Manchmal ist es der Schmerz, der dich aufsprengt. Der dich wach rüttelt. Du fühlst dich roh, wund. Aufgescheuert. Manchmal braucht es genau das. Die dunkle Sanftheit. Die dich wie ein dämpfender, dunkler Schleier hinab zieht. Fort vom gewohnten Leben. Dir den Atem nimmt. Zerfrisst was war und an dir rüttelt. Was fort ist kommt so nicht wieder. Er schreit dich an: „Was tust du? Warum lebst du nicht? Wohin bist du verschwunden?“ Doch wie lebt man? Öffne die Arme und lass dich tragen, durch jedes Gefühl und durch alle Höhen und Tiefen. Straßen gehen auf und ab, sie sind kurvenreich und manchmal enden sie in einer Sackgasse. Doch du hast die Macht, deinen Kurs jeden Tag aufs Neue zu bestimmen. Deine Segel anders zu setzen und einen Gang höher zu schalten. Mach Pausen, wenn dir danach ist und fahre, wenn dir die Aussicht besser gefällt, die extra Kilometer! Und wenn du dich fragst, wo du irgendwann falsch abgebogen bist, fahre nicht zurück.

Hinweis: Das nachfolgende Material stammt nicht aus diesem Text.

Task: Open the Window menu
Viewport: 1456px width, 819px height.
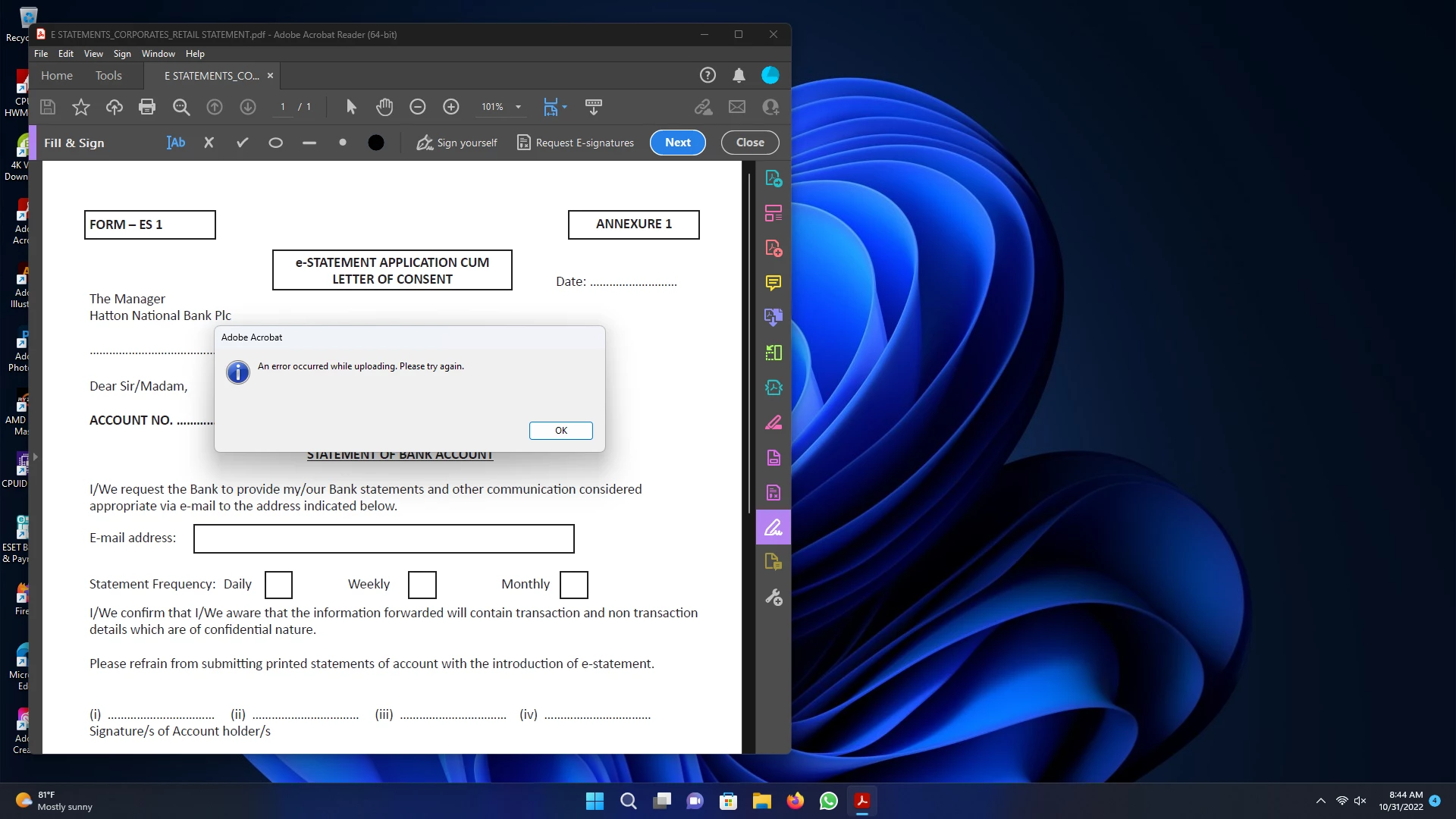Action: (x=158, y=54)
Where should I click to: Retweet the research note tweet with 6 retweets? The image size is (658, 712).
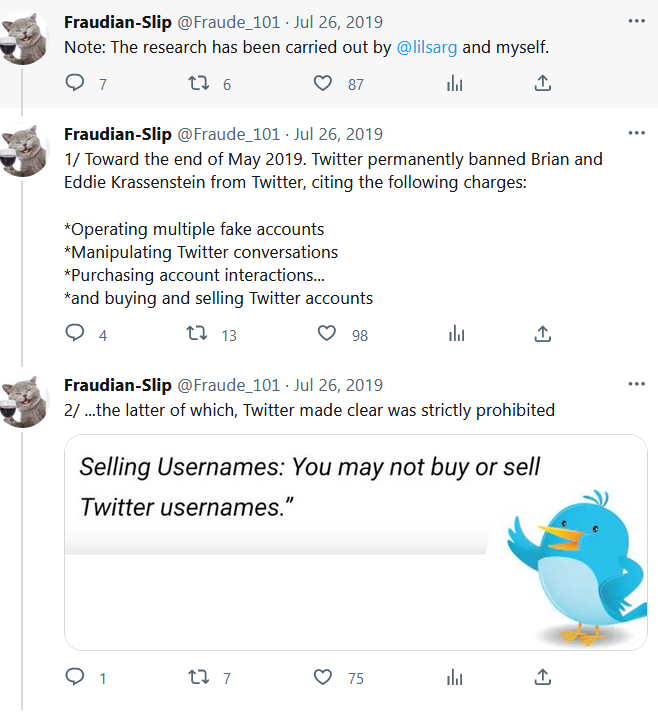(199, 84)
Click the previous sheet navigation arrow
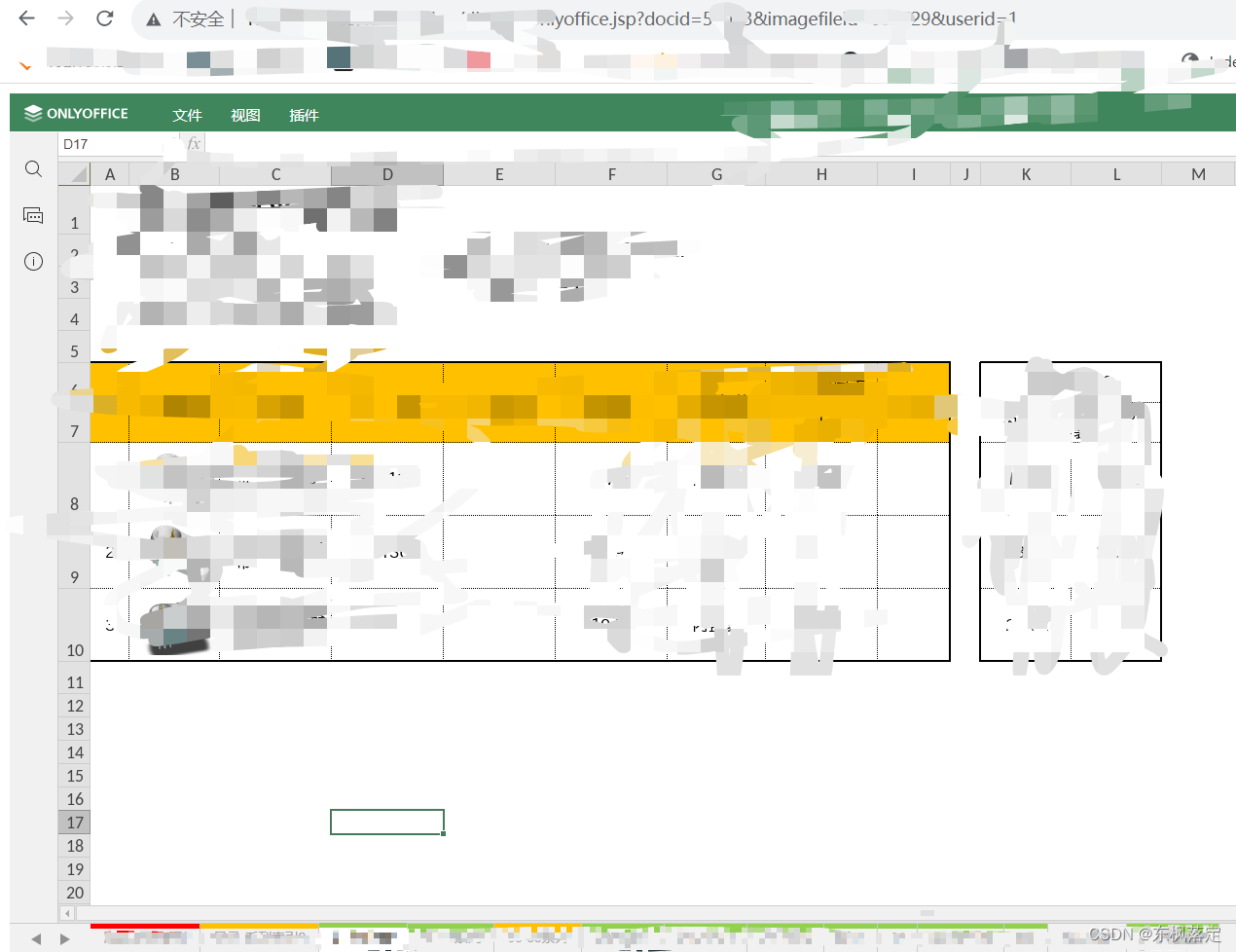 (37, 939)
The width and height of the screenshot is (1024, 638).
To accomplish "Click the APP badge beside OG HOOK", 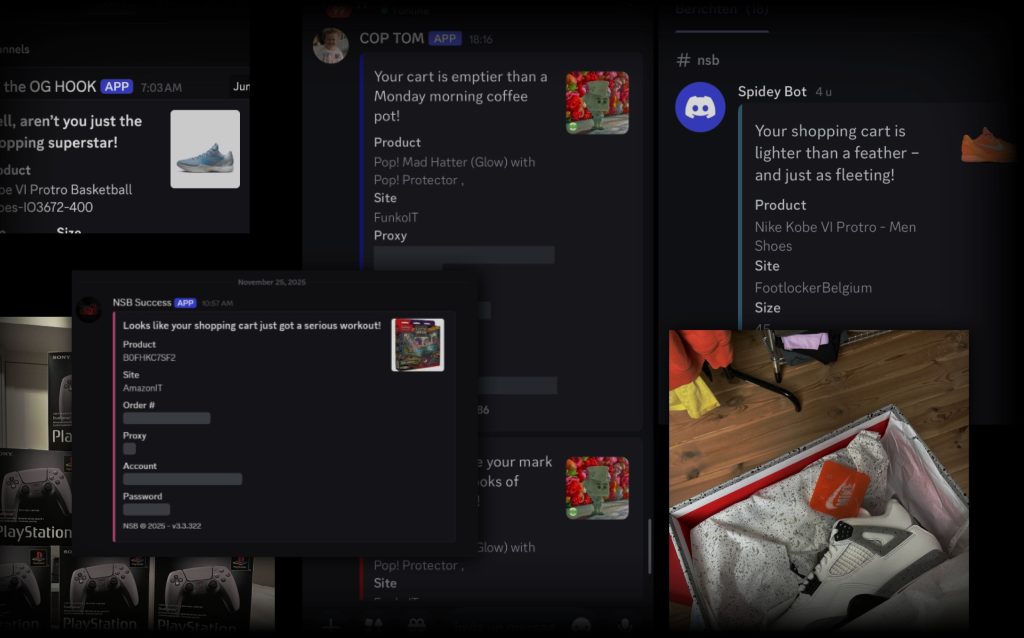I will 117,87.
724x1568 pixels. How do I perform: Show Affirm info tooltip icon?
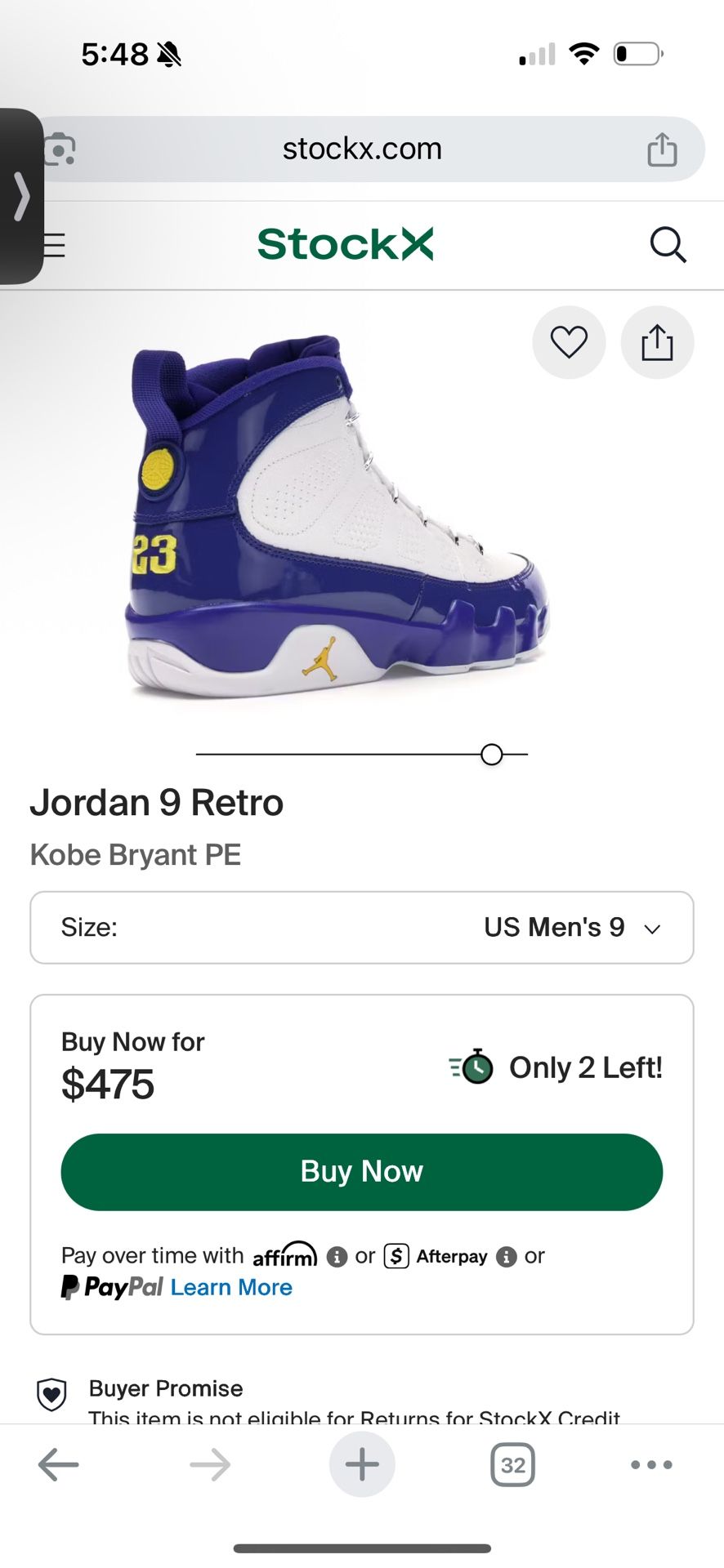pyautogui.click(x=337, y=1257)
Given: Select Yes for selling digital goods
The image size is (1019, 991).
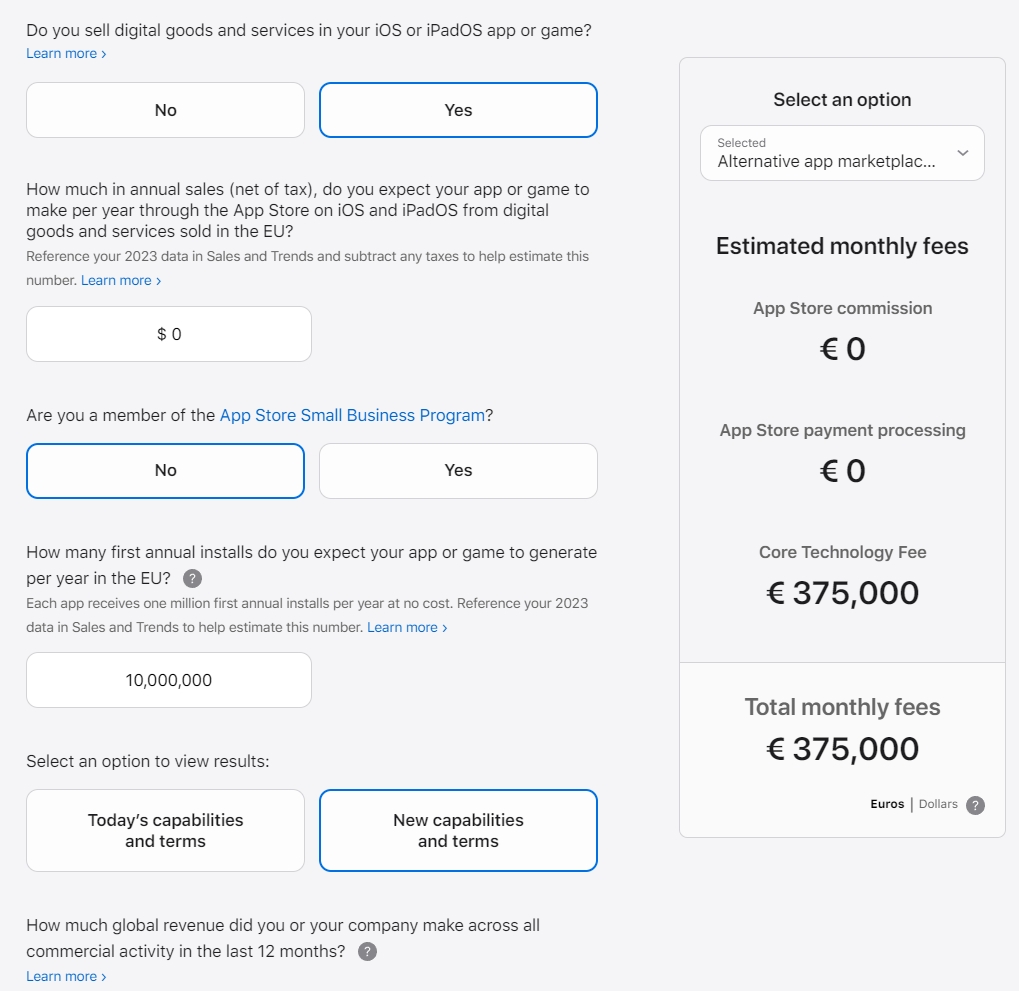Looking at the screenshot, I should click(458, 110).
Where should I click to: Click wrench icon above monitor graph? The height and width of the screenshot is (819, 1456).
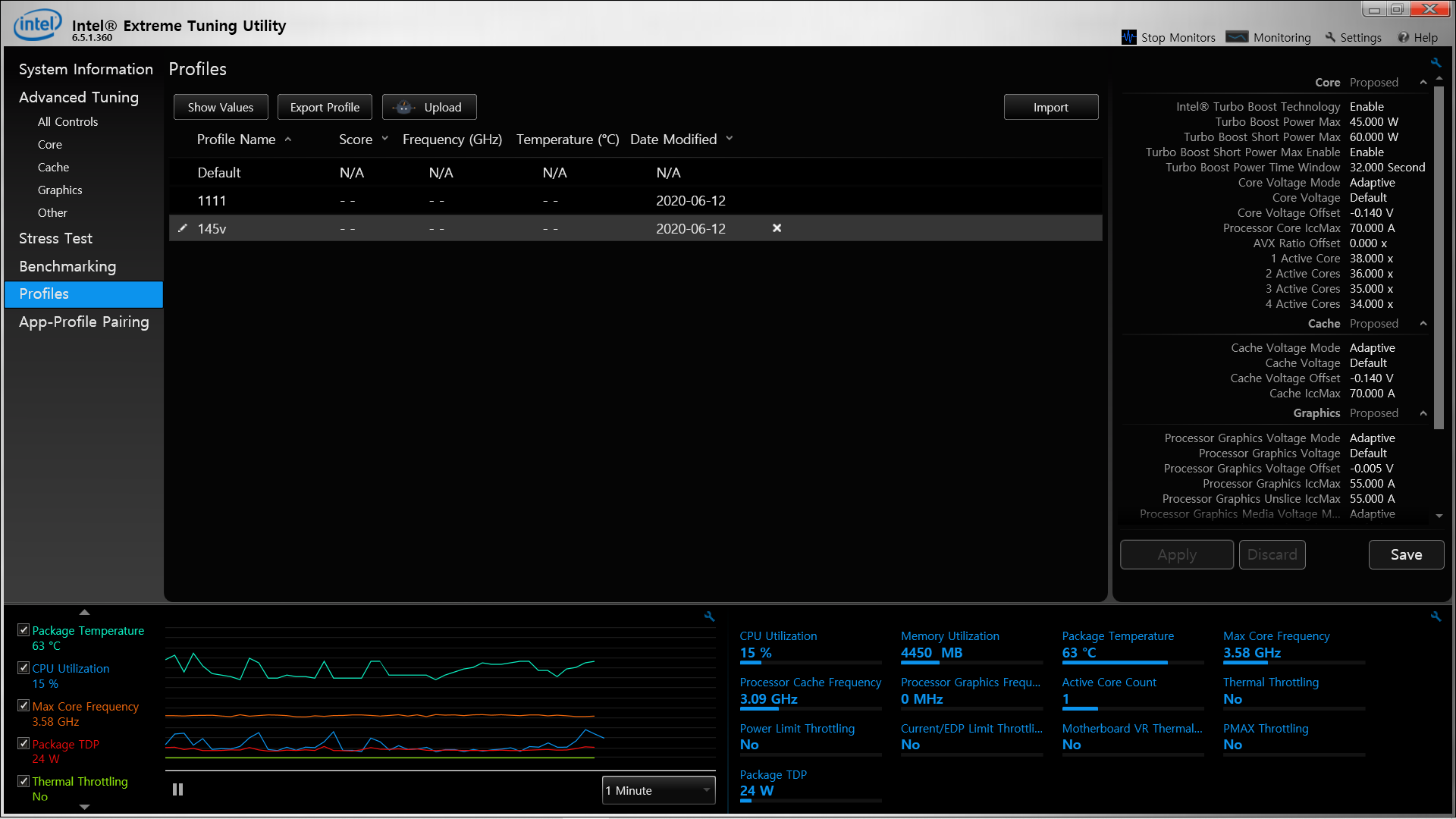[709, 617]
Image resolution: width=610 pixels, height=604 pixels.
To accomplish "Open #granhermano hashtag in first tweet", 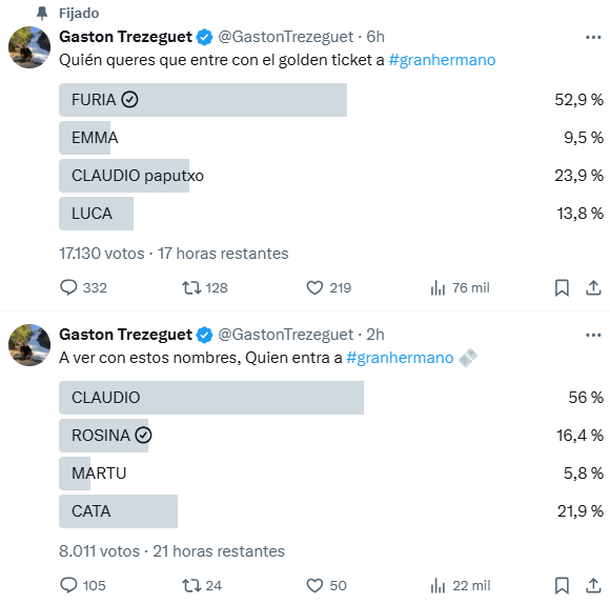I will coord(442,61).
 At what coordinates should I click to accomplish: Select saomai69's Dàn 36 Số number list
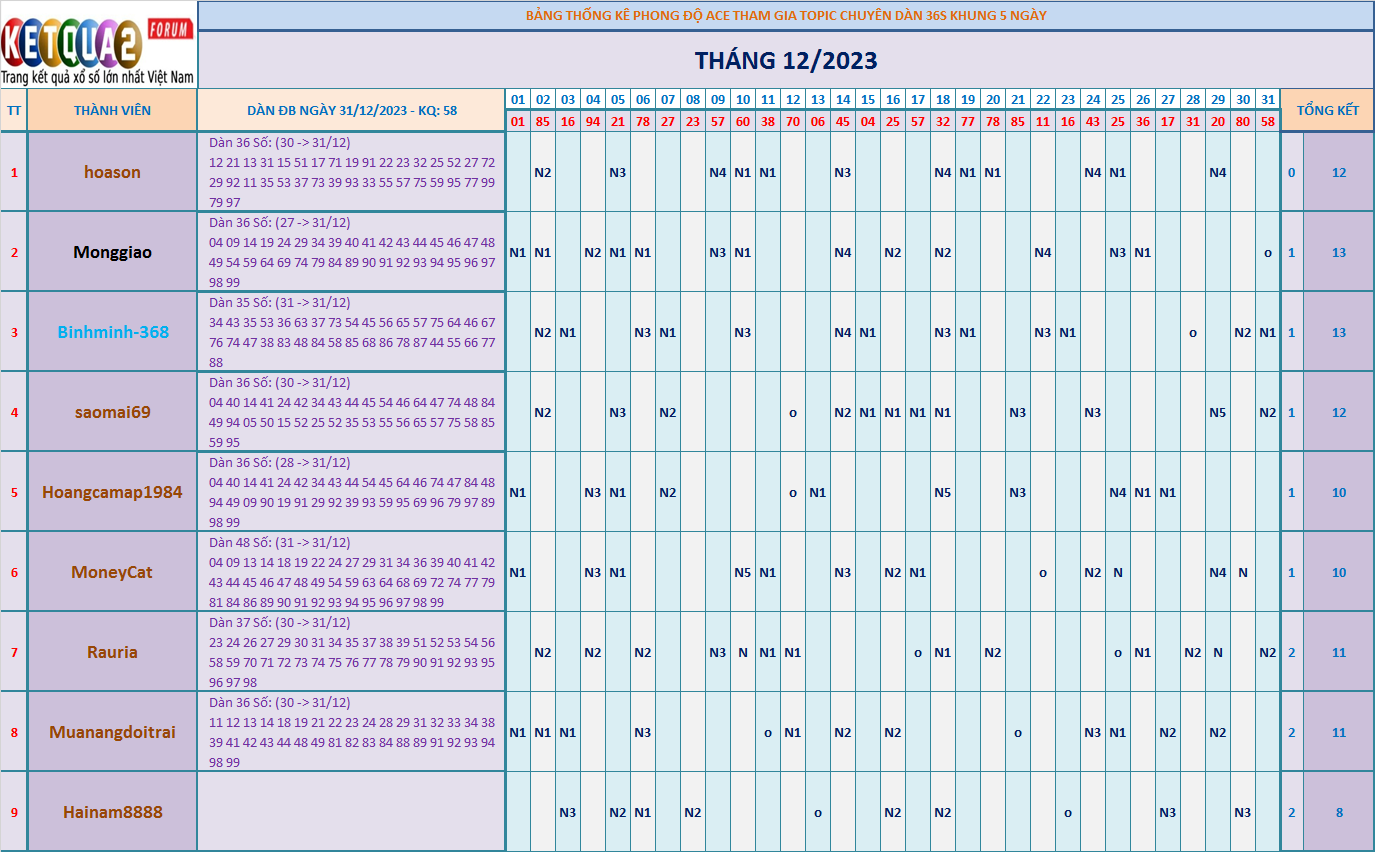coord(351,412)
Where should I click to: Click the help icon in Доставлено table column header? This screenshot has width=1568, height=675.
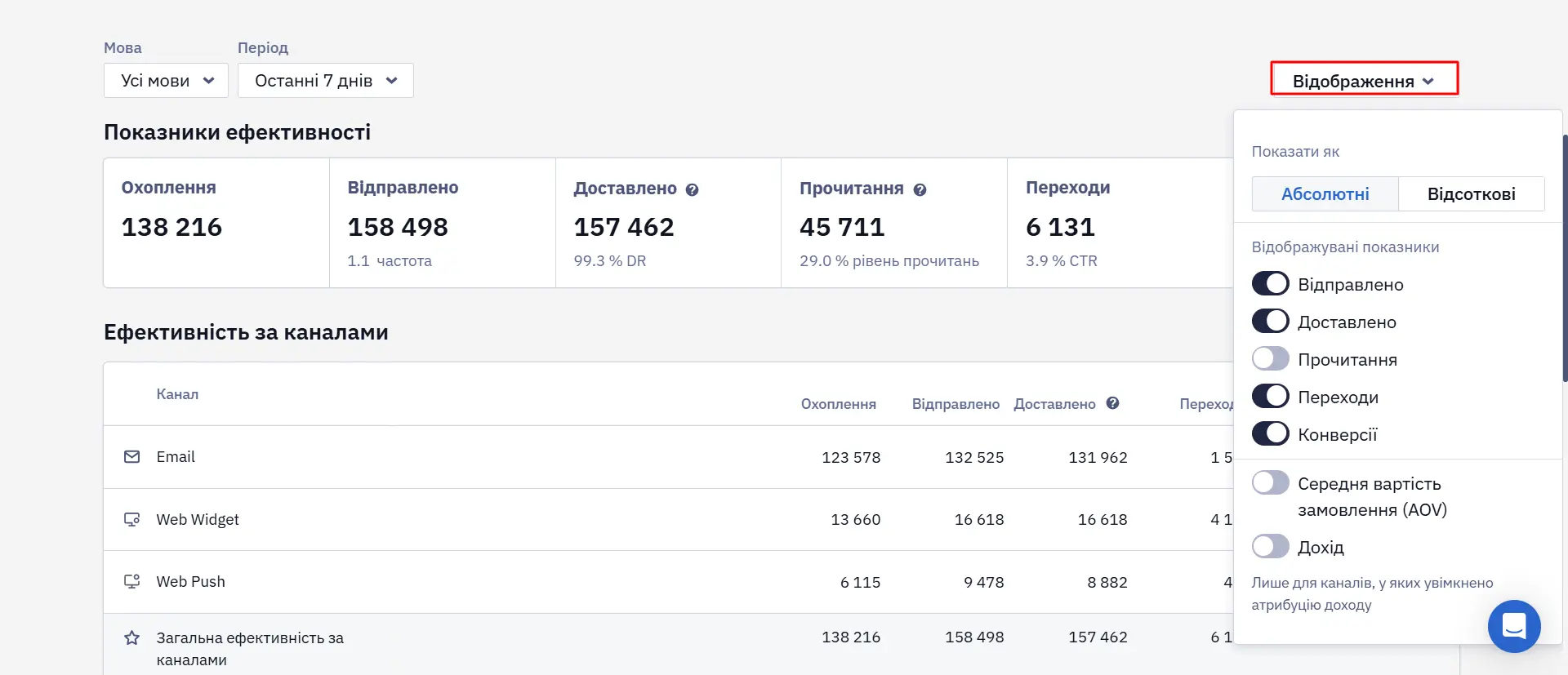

Die Strecke die hinter dir liegt ist dein Erfahrungsschatz, der dir auf dem Weg, der vor dir liegt, ein Kompass sein wird. Es ist deine Reise und du bestimmst, wie du sie gestaltest.


Offen – geschlossen. Definiert – formbar. Geben – Nehmen. Senden – empfangen. Intensiv – leise. Wie fühlst du dich heute? Alle unsere Anlagen zeichnen ein Bild, dass uns ausmacht. Dass zeigt, wie wir sind. Dass skizziert, wie wir sein können. Erlaubst du dir zu sein? In deiner Energie? Traust du dich dein Leben leicht zu nehmen? Es ist längst nicht so ernst, wie es scheint, denn alles ist in stetiger Veränderung. Auf die Ungewissheit ist Verlass und Unsicherheit darf dein Weckruf sein. Tanze im Regen, wenn alles trüb und grau scheint. Laufe barfuß, wenn deine Schuhe zu eng sind. Tanze durch die Phasen, von den Tiefen in die Höhen und von den Höhen durch die tiefen Schluchten. Es ist immer nur der Schritt, den du in diesem Augenblick gehst. Also gehe in mit ganzem Herzen. Mit all deiner Liebe, mit jeder Hoffnung und allem Glauben der dich begleiten soll. Wer weiß schon, was nach dem nächsten Atemzug geschieht. Dein Leben ist bereit, wenn du es bist. In jedem Moment. Deine Anlagen bist du, aber da ist nichts, was du nicht sein kannst. Sei da, sei dir nah und tauche durch alles hindurch, was du nicht kontrollieren kannst, denn dein Herz ist beständig und trägt dich durch all das, was du bist.